CONSIGNES
- a) D'après le compte rendu sur l'article de Christophe Zamord, répondez aux questions suivantes :
(i) En quelle année les Étudiants de la Bible sont-ils devenus les Témoins de Jéhovah ?
(ii) Quelle part des Témoins de Jéhovah se trouve aujourd'hui aux États-Unis ?
(iii) Quel rapport de la commission d'enquête parlementaire sur les sectes Zamord cite-t-il ?
- b) Dans le compte rendu sur l'article de Christophe Zamord, résumez en deux phrases le paragraphe qui commence par « L'auteur, français, francophone » en conservant ses faits principaux.

TEXTE CITÉ
<<<<

15 / 07 / 2021

Notice bibliographique

Christophe ZAMORD, Les Témoins de Jéhovah : un mouvement religieux aux caractéristiques d'un mouvement social, Études caribéennes, 2014, https://journals.openedition.org/etudescaribeennes/7154

ISBN : 978-2-7071-5897-0

 

Philippe BARBEY

 

Référence électronique

Philippe BARBEY, « Les Témoins de Jéhovah : un mouvement religieux aux caractéristiques d'un mouvement social », Archives de Focus sociologique de sciences sociales des religions [En ligne], 15 juillet 2021, mis en ligne le 15 juillet 2021. URL : https://focussociologique.jimdofree.com/chercheurs-occasionnels/christophe-zamord-2014/

© Archives de Focus sociologique

 

Christophe Zamord veut démonter que les le mouvement religieux des Témoins de Jéhovah est aussi un mouvement social. Bon. Zamord commence par affirmer que les Témoins de Jéhovah sont un mouvement sectaire. On commence mal. Les sciences religieuses ne peuvent pas prendre partie. D’emblée, Zamord reprend les thèses à l'emporte-pièce des antisectes. Et puis, il revient sur son affirmation première, les Témoins de Jéhovah sont un mouvement religieux. Il cite Régis Dericquebourg dans ce sens. Mais, pour l'auteur, c'est d’abord un mouvement social. On est tout-de-suite un peu perdu. Secte, religion, mouvement social ? Les Témoins de Jéhovah qu'ils citent sont pour la plupart des ex-Témoins de Jéhovah. Il fait régulièrement référence à Info-secte, une organisation notoirement anti-Témoins de Jéhovah. Il cite même le Rapport n° 2468 Les sectes en France, de la commission d’enquête parlementaire sur les sectes. Ce rapport a été clairement invalidé par le Gouvernement français et critiqué très vertement par les sociologues français. La France a même été condamnée par la Cour Européenne des Droits de l'Homme pour avoir stigmatisé les Témoins de Jéhovah. S'ensuit un long développement sensé démontrer que les Témoins de Jéhovah sont un mouvement social.

 

L'auteur, français, francophone et résident d'un département français, préfère se tourner vers les États-Unis. Pourquoi ? "Le choix des pays a été effectué ainsi : les États-Unis, tout d’abord, me semblaient incontournables, puisqu’il s’agit du pays d’origine du mouvement des Étudiants de la Bible qui sont, par la suite, devenus les Témoins de Jéhovah, en 1931." (p.7 de sa thèse). Mais, Zamord veut étudier ce mouvement comme mouvement social. Or aujourd'hui, il n'y a que seulement 15% des Témoins de Jéhovah aux États-Unis.

 

Zamord insiste régulièrement sur sa neutralité. On peut vraiment, s'interroger sur sa démarche scientifique dans la mesure où il admet avoir beaucoup utilisé les témoignages d'ex-Témoins de Jéhovah pour comprendre le mouvement qu'ils ont quitté : "Les témoignages individuels publiés en librairie ou en ligne m’ont, toutefois, servi à avoir une meilleure idée de certains aspects de la vie des Témoins et de leurs contradictions." Peut-on vraiment se fier à ce genre de témoignage, de la part de gens qui, pour la plupart, cherchent à régler des comptes avec leurs anciens amis ? Aucun sociologue français n'a voulu rentrer dans cette démarche plus que discutable au plan de la recherche universitaire.

>>>>

ENTRÉES
<<<<

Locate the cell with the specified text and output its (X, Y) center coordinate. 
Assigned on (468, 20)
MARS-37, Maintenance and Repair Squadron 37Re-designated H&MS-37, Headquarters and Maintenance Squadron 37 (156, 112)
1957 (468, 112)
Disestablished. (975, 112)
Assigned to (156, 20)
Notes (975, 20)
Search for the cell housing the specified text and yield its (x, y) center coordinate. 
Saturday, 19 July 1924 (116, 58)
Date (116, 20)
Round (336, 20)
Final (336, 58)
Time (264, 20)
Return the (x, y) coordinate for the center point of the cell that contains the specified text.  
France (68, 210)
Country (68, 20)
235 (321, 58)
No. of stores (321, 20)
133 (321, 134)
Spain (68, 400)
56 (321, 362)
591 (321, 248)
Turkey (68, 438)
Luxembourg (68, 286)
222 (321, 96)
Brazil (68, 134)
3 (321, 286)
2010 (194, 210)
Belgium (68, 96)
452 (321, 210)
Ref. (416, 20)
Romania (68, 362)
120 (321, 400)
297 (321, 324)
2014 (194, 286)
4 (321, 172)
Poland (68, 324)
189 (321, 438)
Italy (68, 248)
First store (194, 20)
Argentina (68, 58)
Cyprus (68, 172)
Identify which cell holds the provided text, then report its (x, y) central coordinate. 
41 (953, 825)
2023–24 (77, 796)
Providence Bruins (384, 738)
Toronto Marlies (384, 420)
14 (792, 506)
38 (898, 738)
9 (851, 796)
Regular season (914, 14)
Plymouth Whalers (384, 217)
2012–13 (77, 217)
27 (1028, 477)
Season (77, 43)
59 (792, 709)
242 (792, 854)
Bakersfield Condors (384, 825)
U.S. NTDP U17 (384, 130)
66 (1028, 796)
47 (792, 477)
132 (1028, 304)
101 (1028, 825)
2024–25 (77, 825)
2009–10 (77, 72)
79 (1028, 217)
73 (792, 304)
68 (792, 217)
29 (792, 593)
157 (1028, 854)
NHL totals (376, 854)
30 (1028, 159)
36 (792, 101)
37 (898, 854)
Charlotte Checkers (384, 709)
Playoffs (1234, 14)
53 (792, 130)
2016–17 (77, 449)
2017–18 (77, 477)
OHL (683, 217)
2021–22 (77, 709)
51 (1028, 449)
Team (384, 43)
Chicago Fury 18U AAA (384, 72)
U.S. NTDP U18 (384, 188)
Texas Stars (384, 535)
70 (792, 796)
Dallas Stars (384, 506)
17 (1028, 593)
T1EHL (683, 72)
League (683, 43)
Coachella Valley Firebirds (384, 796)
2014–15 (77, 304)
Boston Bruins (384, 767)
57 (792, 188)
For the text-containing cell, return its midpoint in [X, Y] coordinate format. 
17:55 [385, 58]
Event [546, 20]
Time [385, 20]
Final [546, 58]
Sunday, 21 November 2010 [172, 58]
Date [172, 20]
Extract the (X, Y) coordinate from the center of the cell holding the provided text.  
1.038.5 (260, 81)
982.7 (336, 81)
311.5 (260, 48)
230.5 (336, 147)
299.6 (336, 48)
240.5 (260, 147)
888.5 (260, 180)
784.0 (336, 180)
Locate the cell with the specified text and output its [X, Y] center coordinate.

>>>>

RÉPONSES
- a)
(i) En 1931.
(ii) Seulement 15 %.
(iii) Le Rapport n° 2468 « Les sectes en France ».

- b) Bien qu'il soit français, francophone et résident d'un département français, Zamord choisit de se tourner vers les États-Unis, pays d'origine du mouvement des Étudiants de la Bible, devenus les Témoins de Jéhovah en 1931 (p. 7 de sa thèse). Or il veut étudier ce mouvement comme mouvement social, alors qu'aujourd'hui seulement 15 % des Témoins de Jéhovah se trouvent aux États-Unis.